Sanderson says he believes ever-greater scrutiny and better tools will help minimize suitability issues. He also predicts that better products and the growing needs of boomers will drive sales. "If we're having this discussion about stagnant growth three or four years from now, the variable annuities industry will have been a dismal failure," he says.
    In its own bid to give boomers greater income comfort in retirement, AIG SunAmerica's Retirement Markets introduced its MarketLock product last year. It automatically locks in investment gains on the anniversary date of the contract, which helps investors create a better stream of income that can only increase with the market. "We spent a lot of time looking at what's important to investors," says Rob Scheinerman, senior vice president of AIG SunAmerica Retirement Markets. "They want to make sure they don't miss out on the benefits they've bought, but also want to lock in gains. Investors get to participate in equities, but don't have to worry about losses."

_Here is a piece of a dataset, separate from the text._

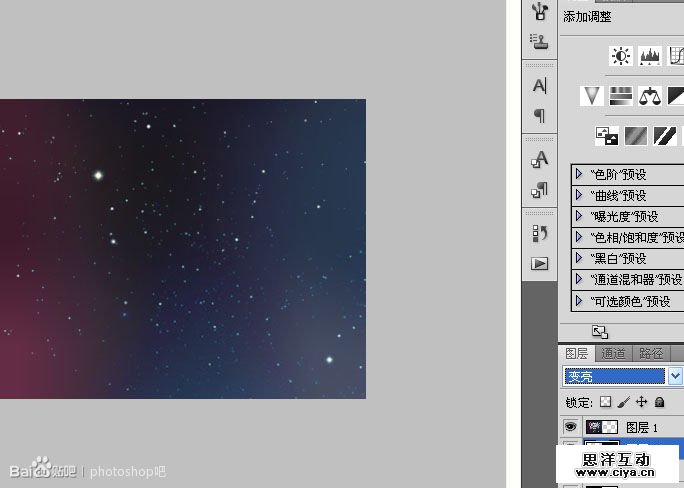
Task: Toggle the lock all padlock icon
Action: pyautogui.click(x=660, y=402)
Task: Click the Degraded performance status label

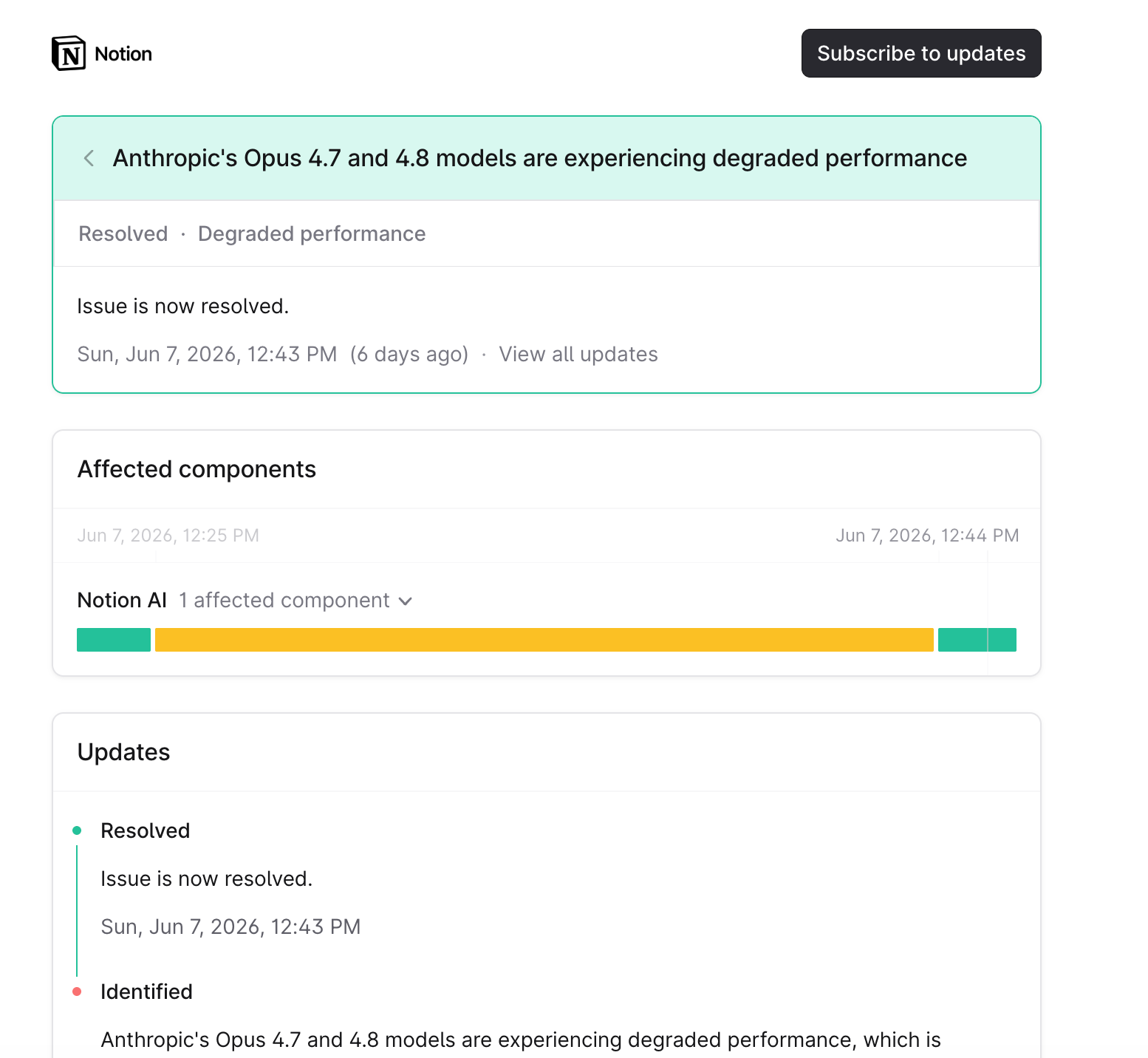Action: point(312,233)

    The cost of the MarketLock rider is 65 basis points. If an investor locks in $100,000 and the underlying investments in the annuity grow to $108,000 at the investor's anniversary date, $108,000 would be the new guaranteed amount. The rider allows investors to take 5% monthly withdrawals for the first five years of the contract, starting at any age, 7% withdrawals between the fifth and tenth anniversary and 10% every year after.
    As the market goes up, "we'll lock in a new guaranteed level at the new dollar amount," Scheinerman says. A lifetime income benefit rider is in development at AIG SunAmerica.
    "The big fear right now is retiring at the wrong time and the market takes a downturn," he adds. "We want to make sure our products eliminate those fears for investors."